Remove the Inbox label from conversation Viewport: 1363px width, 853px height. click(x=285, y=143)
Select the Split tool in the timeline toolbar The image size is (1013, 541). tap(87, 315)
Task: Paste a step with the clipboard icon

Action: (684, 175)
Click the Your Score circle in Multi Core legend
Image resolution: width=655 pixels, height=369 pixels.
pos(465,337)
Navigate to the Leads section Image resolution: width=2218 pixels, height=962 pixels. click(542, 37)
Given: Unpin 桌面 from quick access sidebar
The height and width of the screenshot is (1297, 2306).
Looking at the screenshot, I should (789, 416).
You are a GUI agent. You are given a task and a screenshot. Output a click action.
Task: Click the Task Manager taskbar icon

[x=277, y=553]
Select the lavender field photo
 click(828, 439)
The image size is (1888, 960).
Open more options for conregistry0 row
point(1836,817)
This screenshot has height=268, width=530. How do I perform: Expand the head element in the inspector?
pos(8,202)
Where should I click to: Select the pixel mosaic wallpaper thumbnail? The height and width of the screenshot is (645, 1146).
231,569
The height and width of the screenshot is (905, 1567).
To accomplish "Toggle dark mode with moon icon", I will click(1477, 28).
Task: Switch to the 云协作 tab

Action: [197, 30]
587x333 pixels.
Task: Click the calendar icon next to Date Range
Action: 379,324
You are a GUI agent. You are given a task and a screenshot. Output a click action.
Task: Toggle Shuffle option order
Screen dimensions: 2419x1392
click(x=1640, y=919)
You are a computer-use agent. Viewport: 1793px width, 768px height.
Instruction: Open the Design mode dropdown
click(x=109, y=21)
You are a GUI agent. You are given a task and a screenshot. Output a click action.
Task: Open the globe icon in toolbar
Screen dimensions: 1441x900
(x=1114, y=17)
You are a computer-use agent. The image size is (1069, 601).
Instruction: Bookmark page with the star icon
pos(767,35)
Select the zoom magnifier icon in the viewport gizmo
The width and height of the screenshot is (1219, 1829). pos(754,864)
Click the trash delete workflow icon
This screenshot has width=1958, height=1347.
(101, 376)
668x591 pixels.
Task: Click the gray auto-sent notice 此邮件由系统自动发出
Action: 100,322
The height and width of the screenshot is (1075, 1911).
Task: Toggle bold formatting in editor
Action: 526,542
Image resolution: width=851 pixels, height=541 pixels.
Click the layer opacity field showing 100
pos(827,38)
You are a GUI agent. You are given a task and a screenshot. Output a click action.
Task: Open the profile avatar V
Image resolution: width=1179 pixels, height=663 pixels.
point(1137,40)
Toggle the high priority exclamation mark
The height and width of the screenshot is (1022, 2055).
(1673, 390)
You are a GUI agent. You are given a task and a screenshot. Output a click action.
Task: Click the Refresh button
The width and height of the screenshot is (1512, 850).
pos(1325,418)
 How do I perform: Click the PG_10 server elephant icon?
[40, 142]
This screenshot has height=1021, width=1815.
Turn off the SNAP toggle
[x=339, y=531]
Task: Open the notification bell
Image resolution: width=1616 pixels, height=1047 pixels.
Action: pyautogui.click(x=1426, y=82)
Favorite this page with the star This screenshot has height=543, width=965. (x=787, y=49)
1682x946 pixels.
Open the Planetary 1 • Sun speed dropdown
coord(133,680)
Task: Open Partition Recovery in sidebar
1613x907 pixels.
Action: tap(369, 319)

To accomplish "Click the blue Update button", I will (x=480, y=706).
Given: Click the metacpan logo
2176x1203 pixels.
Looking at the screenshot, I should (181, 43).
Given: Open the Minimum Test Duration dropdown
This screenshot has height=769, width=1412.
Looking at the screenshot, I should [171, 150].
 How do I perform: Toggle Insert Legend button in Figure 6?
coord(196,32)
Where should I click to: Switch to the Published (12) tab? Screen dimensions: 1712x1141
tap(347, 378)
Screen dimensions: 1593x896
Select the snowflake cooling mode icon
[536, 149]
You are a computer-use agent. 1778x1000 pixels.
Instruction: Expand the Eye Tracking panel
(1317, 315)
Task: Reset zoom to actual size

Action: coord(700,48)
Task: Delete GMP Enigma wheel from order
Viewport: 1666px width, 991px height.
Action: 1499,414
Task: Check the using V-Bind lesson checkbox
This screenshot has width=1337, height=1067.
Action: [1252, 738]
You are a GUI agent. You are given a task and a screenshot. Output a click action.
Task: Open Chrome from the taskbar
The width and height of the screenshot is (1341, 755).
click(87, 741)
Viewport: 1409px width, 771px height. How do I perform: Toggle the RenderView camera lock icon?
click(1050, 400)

----------------

**Goal of the exercise:** Out of the listing above, reproduce exactly the lines from the one with "How do I perform: Toggle Insert" up to and including the one with "Task: Delete GMP Enigma wheel from order".

**Solution:**
 How do I perform: Toggle Insert Legend button in Figure 6?
coord(196,32)
Where should I click to: Switch to the Published (12) tab? Screen dimensions: 1712x1141
tap(347, 378)
Screen dimensions: 1593x896
Select the snowflake cooling mode icon
[536, 149]
You are a computer-use agent. 1778x1000 pixels.
Instruction: Expand the Eye Tracking panel
(1317, 315)
Task: Reset zoom to actual size

Action: coord(700,48)
Task: Delete GMP Enigma wheel from order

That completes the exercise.